In a experimental sense, we define working memory in two ways: 1) resistance to delay and 2) resistance to interference. Resistance to delay means that working memory is taking place when the individual or animal can hold a memory for an extended period. Experimental manipulations that decrease performance after a delay is instituted are said to affect working memory. Resistance to interference means that working memory is taking place when an individual or animal performs well in spite of the presence of distracting information. Experimental manipulations that decrease performance in the presence of distraction are also said to affect working memory.

However, in this case using those two standards, we can actually argue that these experiments affected working memory.

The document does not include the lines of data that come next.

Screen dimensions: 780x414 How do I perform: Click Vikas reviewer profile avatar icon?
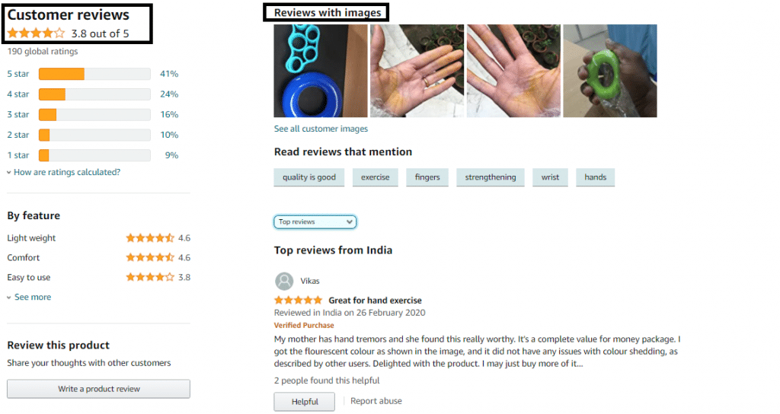(x=284, y=282)
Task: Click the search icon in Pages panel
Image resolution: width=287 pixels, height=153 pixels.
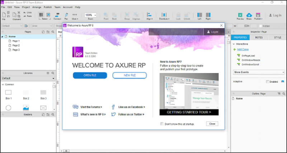Action: [53, 32]
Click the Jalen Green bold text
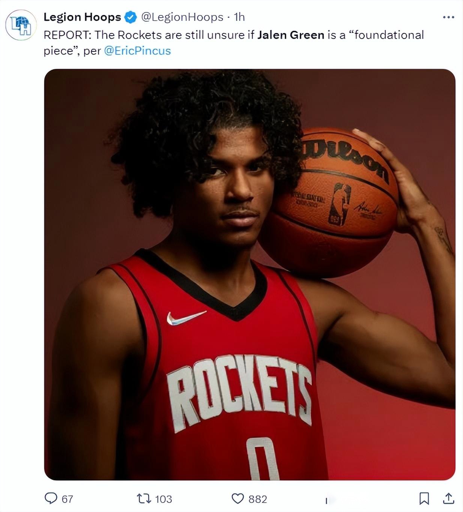 pos(291,35)
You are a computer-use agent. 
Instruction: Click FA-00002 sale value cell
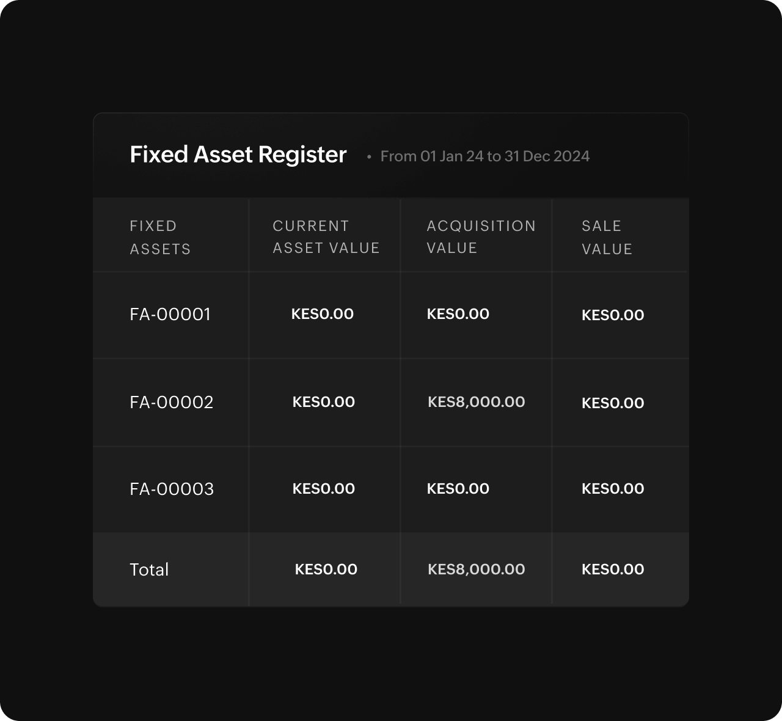pos(612,403)
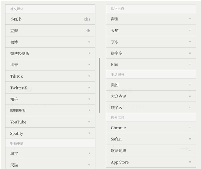Choose the Twitter-X row

click(x=19, y=88)
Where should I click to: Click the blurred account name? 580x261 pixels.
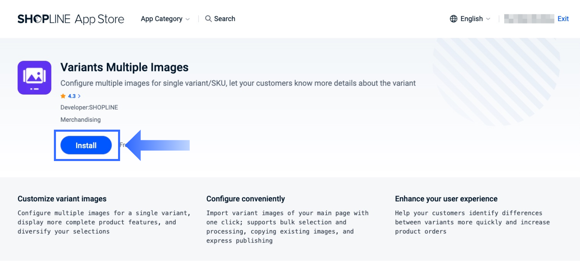coord(529,19)
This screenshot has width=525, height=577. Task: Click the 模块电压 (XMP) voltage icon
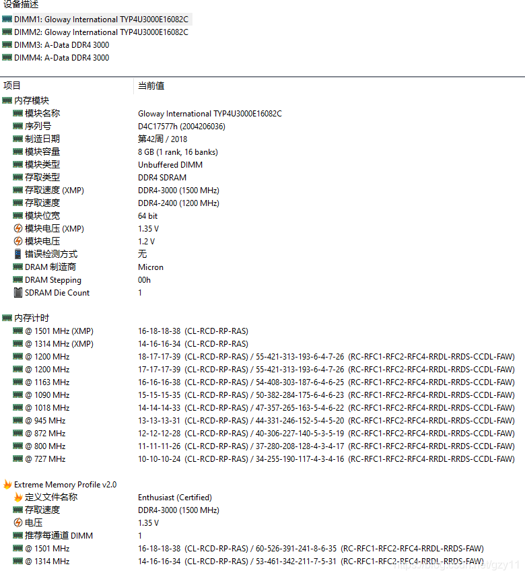click(x=18, y=229)
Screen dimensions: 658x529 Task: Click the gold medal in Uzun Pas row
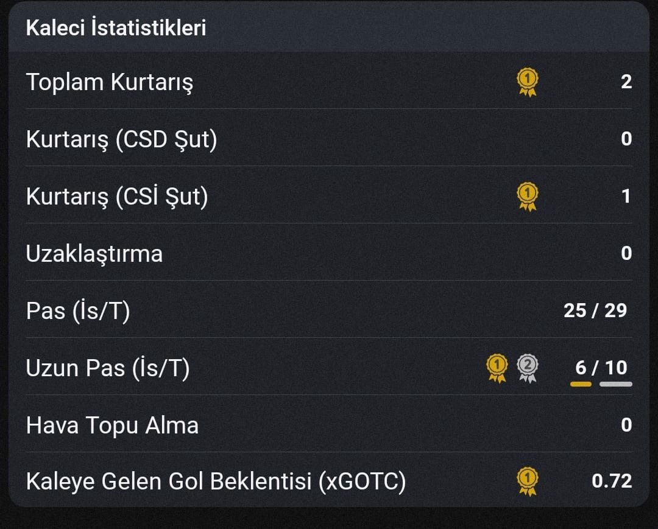click(497, 368)
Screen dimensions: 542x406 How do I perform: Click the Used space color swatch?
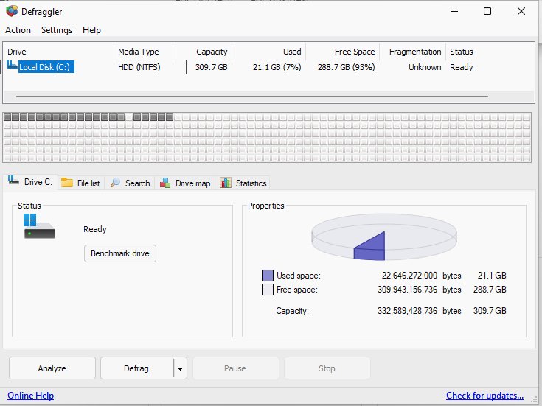[268, 276]
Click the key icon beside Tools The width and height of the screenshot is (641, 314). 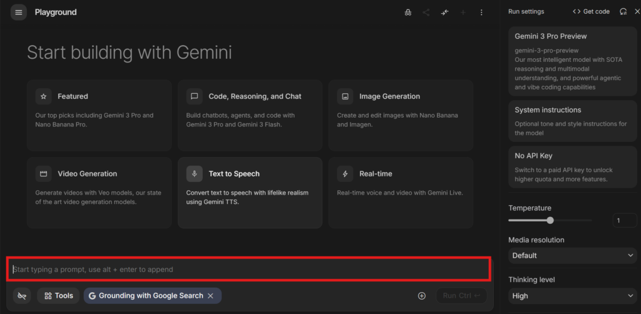[23, 296]
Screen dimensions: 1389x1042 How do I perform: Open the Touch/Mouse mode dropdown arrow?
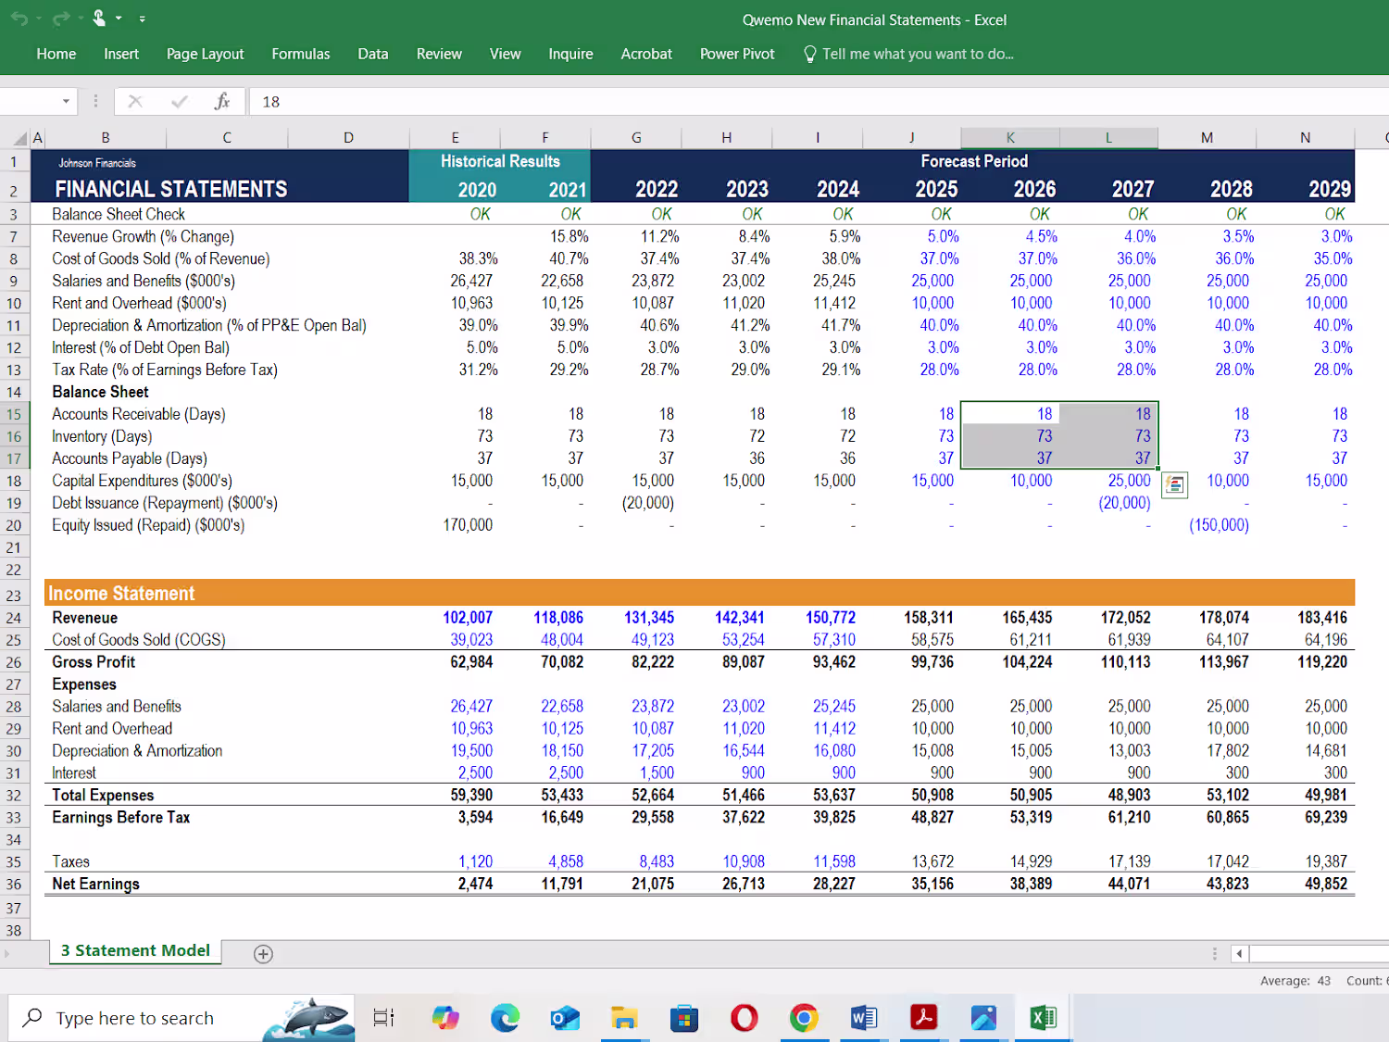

What they find is that, in general, the improvement in performance for the animals where neurogenesis was prevented is not observed on increases in delay -- unless the delay is quite long and then not always -- but it is observed in the presence of distractors during the delay. (It would satisfy the second but not the first criterion I listed above.)

This suggests that the new neurons are playing a different role in working memory than older neurons, and that there introduction into the system provides some basis for interference. This would not be ridiculous. New neurons in the hippocampus do behave differently. The researchers mentions this idea:

The fact that opposite effects on working memory were found after eliminating neurogenesis than after more complete lesions of the dentate gyrus suggests that young dentate granule cells have a different function than mature granule cells. Recent computational models have suggested that the addition of new neurons to the stable network of the adult hippocampus may impact memory processes such as information encoding, storage, or retrieval adversely. This could result from the replacement of existing synapses by new ones. Moreover, because young neurons are more excitable than mature granule cells, their response to related but distinct stimuli, such as repetitive spatial representations, may contribute to memory interference or reduced discrimination but, at the same time, enhance encoding of highly distinct spatial information. (Citations removed. Emphasis mine.)

3) I would reiterate just because I think it is an idea present in popular culture that new neurons do not equal new memories. Neurons are not atomic units to which is assigned a new memory as they are created. The hippocampus is a neural network, and the properties of that network are changed by the addition of new members. However, there is not a one-to-one relationship between neurons and memories.

I hear people saying things like that sometimes, and it just makes me cringe. That is not what you should take from this work.